The motor, which had almost stopped, began to work again. I had now reached the Bois, where, by a phenomenon known to all aeronauts, the cool air from the trees began making my balloon heavier and heavier—or in true physics, smaller by condensation. By an unlucky coincidence the motor at this moment began slowing again. Thus the air-ship was descending, while its motive power was decreasing.

To correct the descent I had to throw back both guide rope and shifting weights. This caused the air-ship to point diagonally upward, so that what propeller-force remained caused it to remount continually in the air.

I was now over the crowd of the Auteuil racetrack, already with a sharp pointing upward.

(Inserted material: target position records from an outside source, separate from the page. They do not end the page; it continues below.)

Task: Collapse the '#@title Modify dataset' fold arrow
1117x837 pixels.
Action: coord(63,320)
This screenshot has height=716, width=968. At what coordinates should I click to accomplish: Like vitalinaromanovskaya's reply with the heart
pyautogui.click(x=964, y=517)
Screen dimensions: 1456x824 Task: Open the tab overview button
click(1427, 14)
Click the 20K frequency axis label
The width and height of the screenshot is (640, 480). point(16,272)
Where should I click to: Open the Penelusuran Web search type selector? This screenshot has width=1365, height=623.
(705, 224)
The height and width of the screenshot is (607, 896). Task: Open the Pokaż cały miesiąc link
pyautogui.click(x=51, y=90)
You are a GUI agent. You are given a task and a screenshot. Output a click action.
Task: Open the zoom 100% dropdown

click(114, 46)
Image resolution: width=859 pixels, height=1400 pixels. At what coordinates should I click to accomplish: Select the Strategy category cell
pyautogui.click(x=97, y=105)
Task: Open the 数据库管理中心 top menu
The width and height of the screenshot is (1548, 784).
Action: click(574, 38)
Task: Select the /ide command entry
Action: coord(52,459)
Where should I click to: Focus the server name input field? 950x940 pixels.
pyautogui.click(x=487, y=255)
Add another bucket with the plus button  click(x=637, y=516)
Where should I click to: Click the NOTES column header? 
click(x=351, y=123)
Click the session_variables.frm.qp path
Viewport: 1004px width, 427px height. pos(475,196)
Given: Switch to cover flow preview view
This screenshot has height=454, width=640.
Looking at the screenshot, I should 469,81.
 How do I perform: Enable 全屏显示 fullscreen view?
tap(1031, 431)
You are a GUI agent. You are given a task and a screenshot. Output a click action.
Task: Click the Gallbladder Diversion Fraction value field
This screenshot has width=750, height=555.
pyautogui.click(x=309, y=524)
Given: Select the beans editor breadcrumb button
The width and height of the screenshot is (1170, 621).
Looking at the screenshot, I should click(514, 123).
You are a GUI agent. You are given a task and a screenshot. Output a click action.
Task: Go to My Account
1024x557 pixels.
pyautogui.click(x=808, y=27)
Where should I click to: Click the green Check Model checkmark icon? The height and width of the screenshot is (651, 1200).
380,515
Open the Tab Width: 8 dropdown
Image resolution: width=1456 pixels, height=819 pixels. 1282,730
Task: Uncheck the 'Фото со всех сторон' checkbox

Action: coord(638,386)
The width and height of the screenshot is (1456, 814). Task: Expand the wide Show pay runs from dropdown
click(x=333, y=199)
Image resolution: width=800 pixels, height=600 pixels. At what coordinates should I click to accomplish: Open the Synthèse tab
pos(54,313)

I heard the applause of the mighty throng when suddenly my capricious motor started working at full speed again. The suddenly-accelerated propeller being almost under the high-pointed air-ship exaggerated the inclination, so that the applause of the crowd changed to the cries of alarm. As for myself, I had no fear, being over the trees of the Bois, whose soft greenery, as I have already stated, always reassured me.

All this happened very quickly—before I had a chance to shift my weights and guide rope back to the normal horizontal positions. I was now at an altitude of 150 meters. Of course, I might have checked the diagonal mounting of the air-ship by the simple means of slowing down the motor that was driving it upward; but I was racing against a time limit, and so I just went on.

I soon righted myself by shifting the guide rope and the weights forward. I mention this in detail because at the time many of my friends imagined something terrible was happening. All the same, I did not have time to bring the air-ship to a lower altitude before reaching the timekeepers in the Aéro Club’s grounds—a thing I might easily have done by slowing the motor. This is why I passed so high over the judges’ heads.

On my way to the Tower I never looked down on the house-tops of Paris: I navigated a sea of white and azure, seeing nothing but the goal. On the return trip I had kept my eyes fixed on the verdure of the Bois de Boulogne and the silver streak of river where I had to cross it. Now, at my high altitude of 150 meters and with the propeller working at full power, I passed above Longchamps, crossed the Seine, and continued on at full speed over the heads of the Commission and the spectators gathered in the Aéro Club’s grounds. At that moment it was eleven minutes and thirty seconds past three o’clock, making the time exactly twenty-nine minutes and thirty-one seconds.

The air-ship, carried by the impetus of its great speed, passed on as a racehorse passes the winning-post, as a sailing yacht passes the winning-line, as a road racing automobile continues flying past the judges who have snapped its time. Like the jockey of the racehorse, I then turned and drove myself back to the aérodrome to have my guide rope caught and be drawn down at twelve minutes forty and four-fifths seconds past three, or thirty minutes and forty seconds from the start.

I did not yet know my exact time.

I cried: “Have I won?”

And the crowd of spectators cried back to me: “Yes!”